Make a list of all your income types with how much you expect from each within a given month. You can just write things down in a notebook, but if you want to use an online calculator, Dave Ramsey offers a program called Every Dollar that helps you through this process. It's an online calculator and budgeting tool you can try for free and cancel anytime, but do note that if you remain a user, it does come with a fee.
Once you have your total monthly income, you need to do the same for expenses. Start with a list of repeating bills, such as car payments, insurance premiums or assisted living fees. These are easy because they may be the same every month.
After you list those, start working on other types of expenses. How much do you spend on food, clothing, entertainment, medication and other items a month? Do the best you can to come up with a realistic estimate.
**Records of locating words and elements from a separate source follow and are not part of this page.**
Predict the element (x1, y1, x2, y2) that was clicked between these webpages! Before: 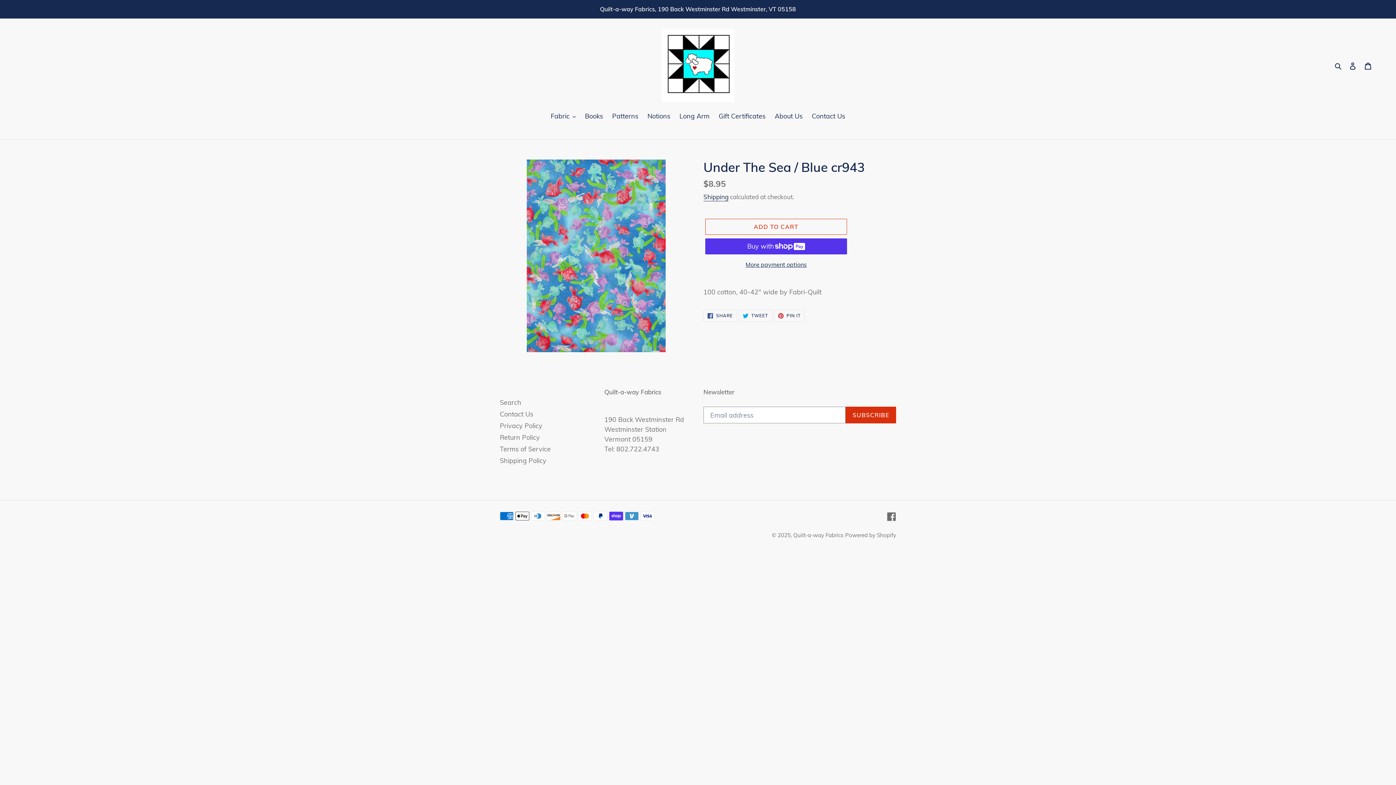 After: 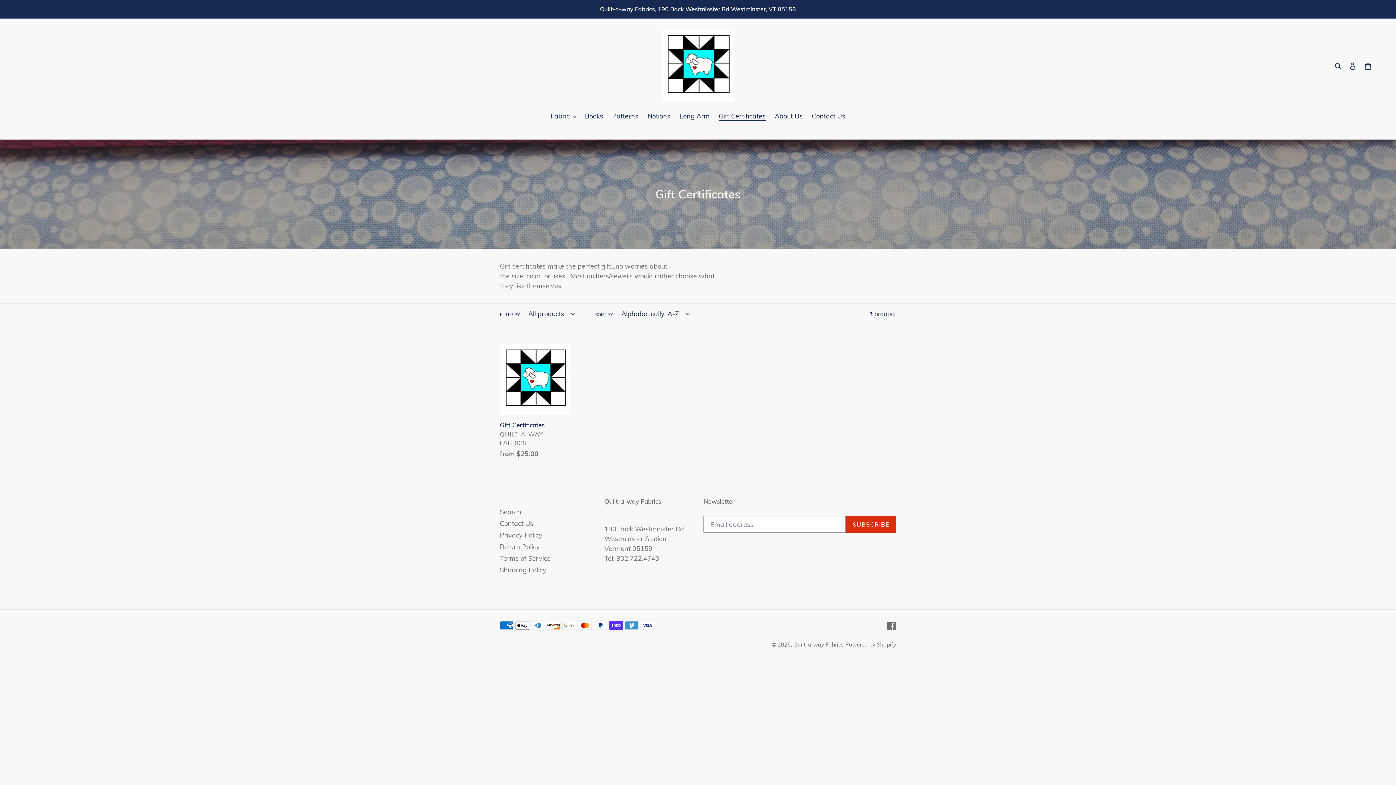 Action: bbox: (715, 111, 769, 122) label: Gift CertificatesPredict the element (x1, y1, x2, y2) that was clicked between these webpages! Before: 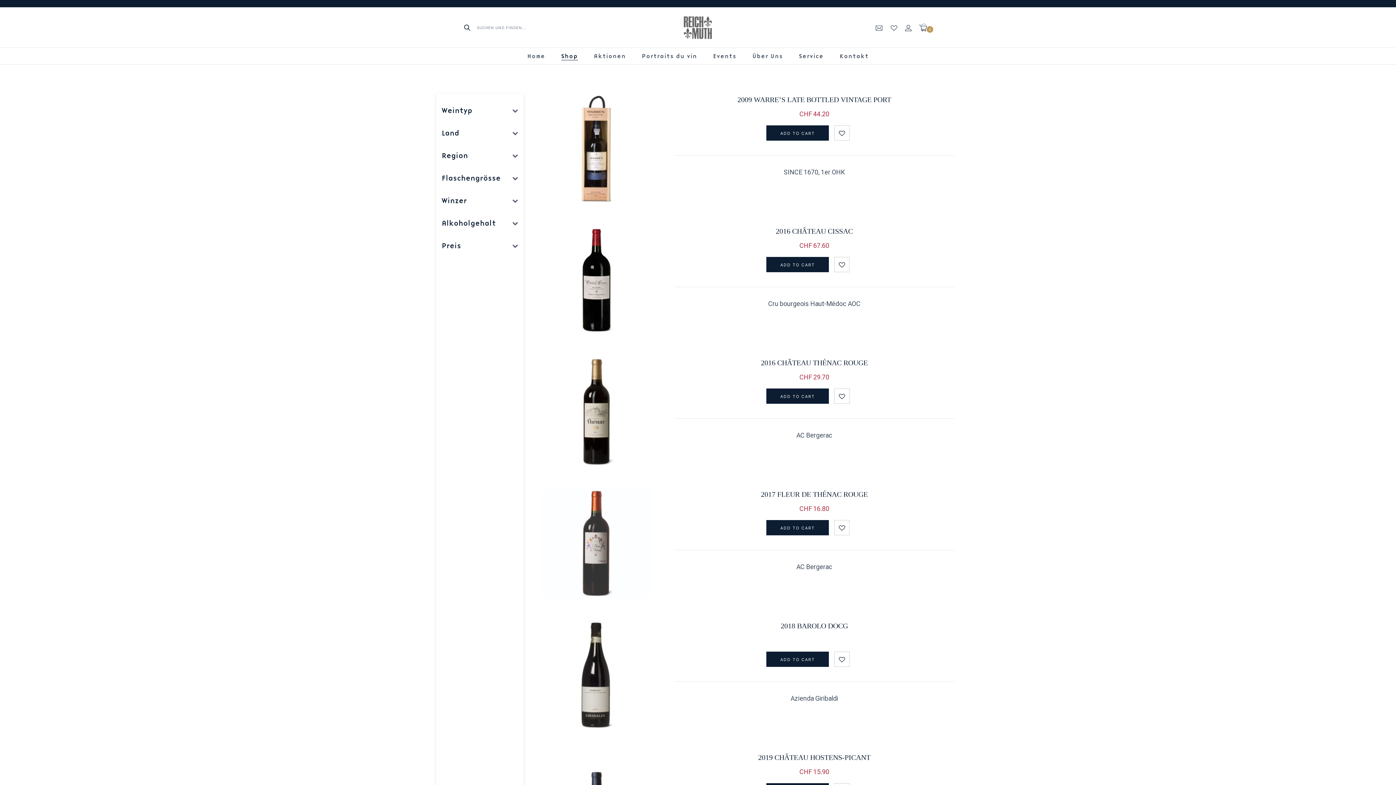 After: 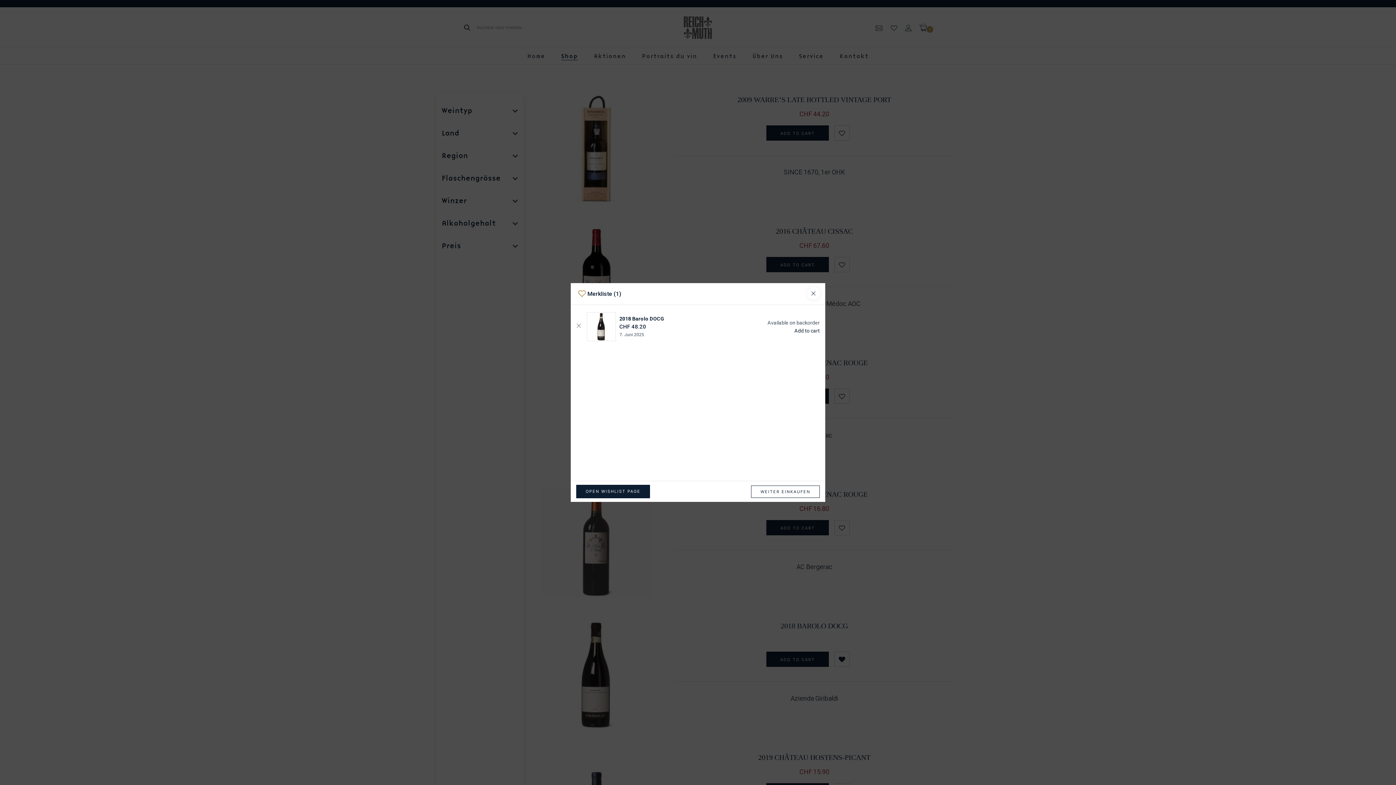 Action: bbox: (834, 651, 849, 667) label: zur Merkliste hinzufügenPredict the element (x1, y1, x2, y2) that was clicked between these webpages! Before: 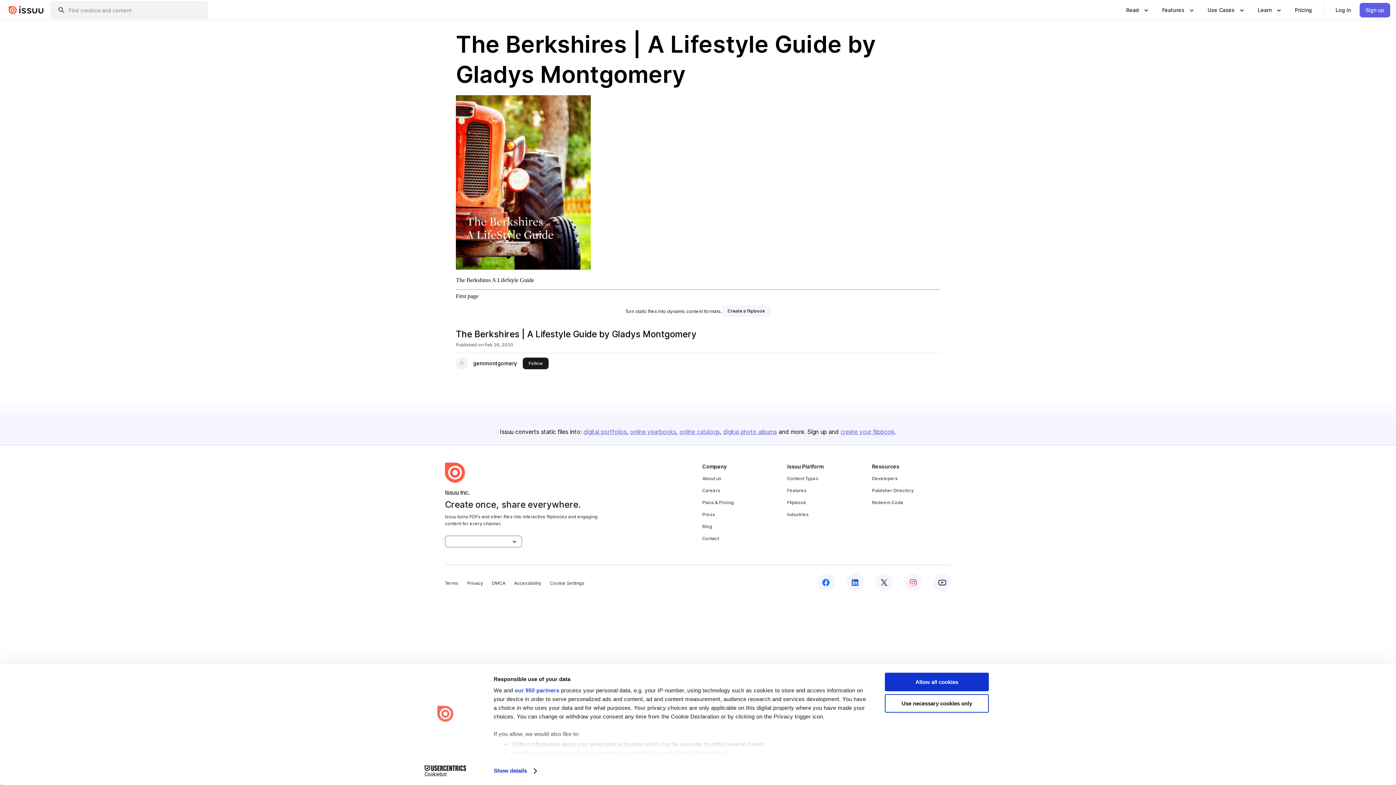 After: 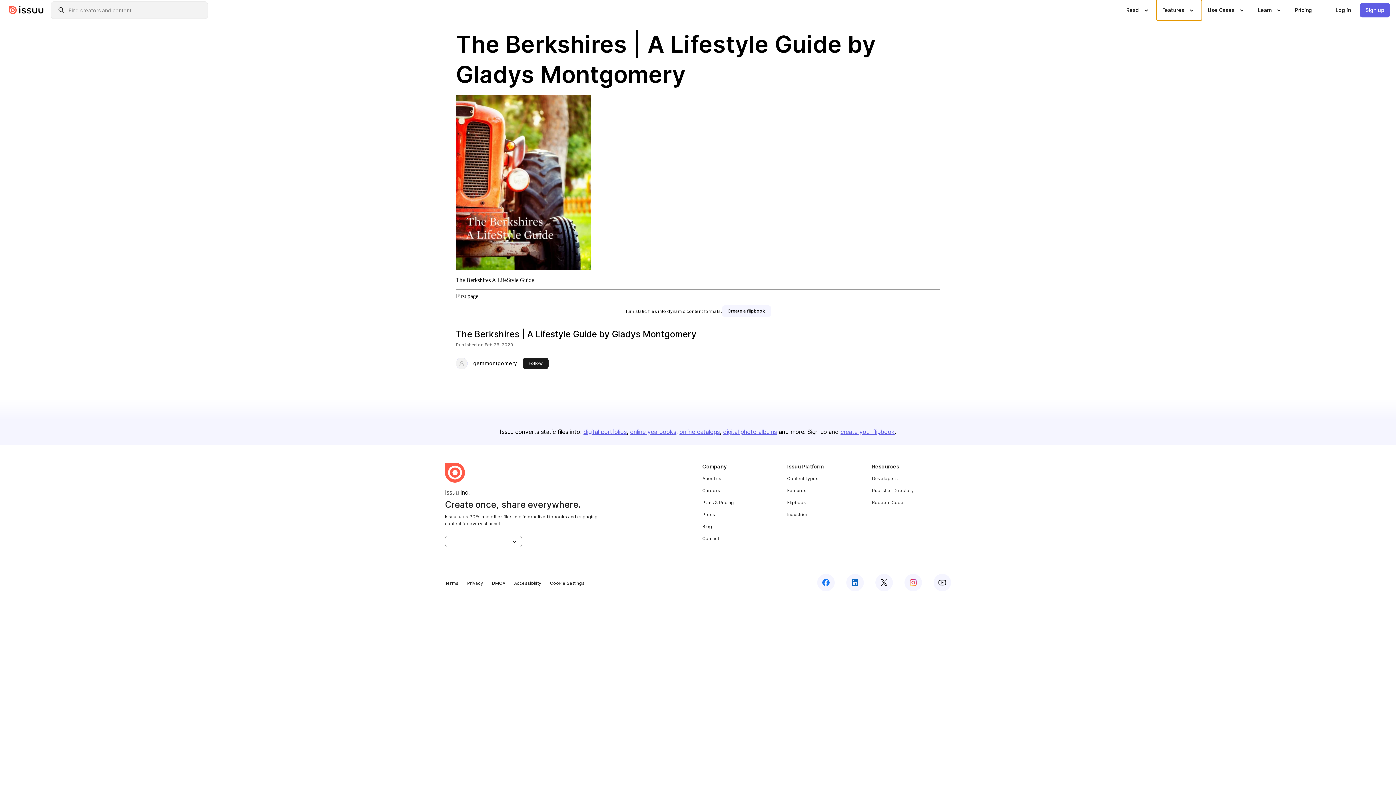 Action: label: Show submenu for "Features" section
Features bbox: (1156, 0, 1202, 20)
You might consult your old bank statements if you simply have no idea what to put here.
Make sure you create a line item expense for savings. Perhaps you want to put $200 into your savings account each month. Even if you already have a retirement savings account, putting a small portion of your income into an easy-to-access savings account can help you cover unexpected expenses quickly and without a great deal of stress.
Some expenses only come up once or twice a year. Make a list of those separately and then allocate a certain amount of money each month that you can save toward those expenses. For example, you might know you have $300 a year in insurance deductibles to pay. If you divide $300 by 12 months of the year, you only have to save $25 of your income each month to ensure you have that money covered. Do this with other seasonal expenses, such as birthday and Christmas gifts, property taxes or subscription renewals.
Subtract the total monthly expenses from the total income. If you have any left, make a plan for it, such as adding it to the grocery or savings number. Remember: The goal is to be left with $0 unaccounted for in your budget.